Very vivid impactful dream?

Post by Vendetta » Tue Jun 19, 2012 4:45 pm

Last night I had a very impactful dream and was wondering if anyone could help me analyze it or is it just something insignificant?

Yesterday I was feeling very depressed and unsatisfied with life and everything seemed pretty dull. I also felt a longing feeling for excitment and adventure, I went to sleep purposefully early so I wouldn't have to be conscious.

Anyways, my dream was initially set in a bright happy place that looked like where I live, I don't remember the details but I took a plane with someone to this new place. It was very cloudy and was becoming night. Everything had a surreal/grungy type look to it.

I know me and the person I was with were on a mission for something. I remember that their was murder and death involved.
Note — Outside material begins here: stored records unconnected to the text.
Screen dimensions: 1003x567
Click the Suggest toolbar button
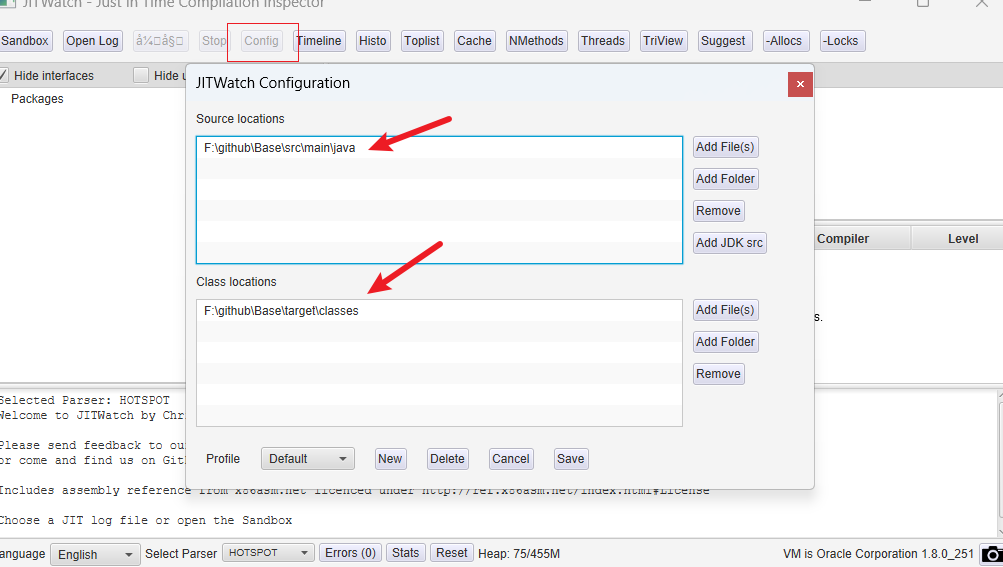tap(723, 41)
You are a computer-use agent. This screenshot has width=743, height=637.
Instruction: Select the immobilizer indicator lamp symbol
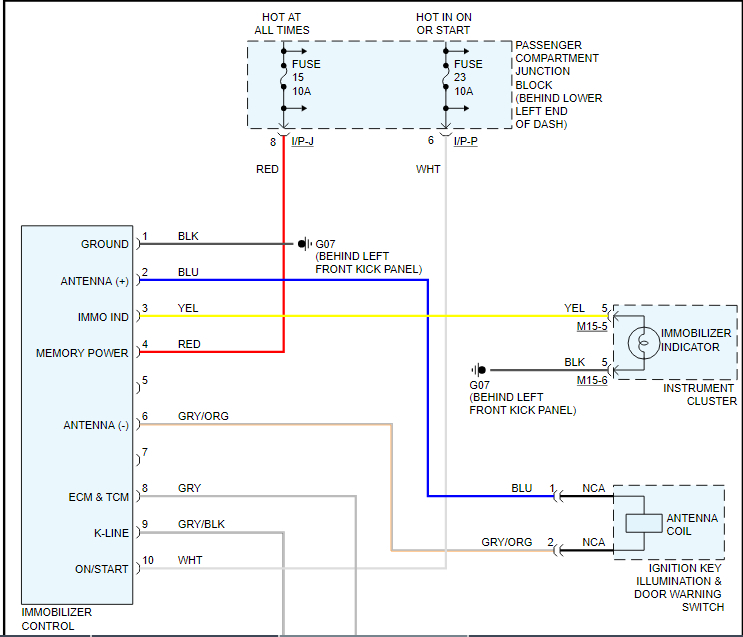pyautogui.click(x=643, y=343)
While lots of the dream and detail is foggy I clearly remember being in a courtyard that was mostly grey with little color but had flowers. I remember there being lots of dead people in the courtyard (I think me and the person I was with may of killed them). I remember one person was on the ground any they caught my attention. I don't know if they were dead or unconscious but they were perfect in both appearance and hygiene (other people their were dirty).

I leaned down and kissed this person and I remember it feeling "perfect". There was a first aid kit box beside this person and inside it was an unusually large syringe  filled with a brown liquid that I concluded was heroin (i've had a past heroin addiction though not anymore).

I remember wanting to inject the heroin but being scared not knowing the dose. I kept tieing a sock around my arm as a tourniquet but it never tied and it was angering me. I put the needle in my backpack and forgetting it.

I can't remember what happened in between but I put the syringe in my bag. I got home and realized that the syringe was mostly empty but I was under the impression that one dose was left but instead I just squirted it out even though I wanted to do it.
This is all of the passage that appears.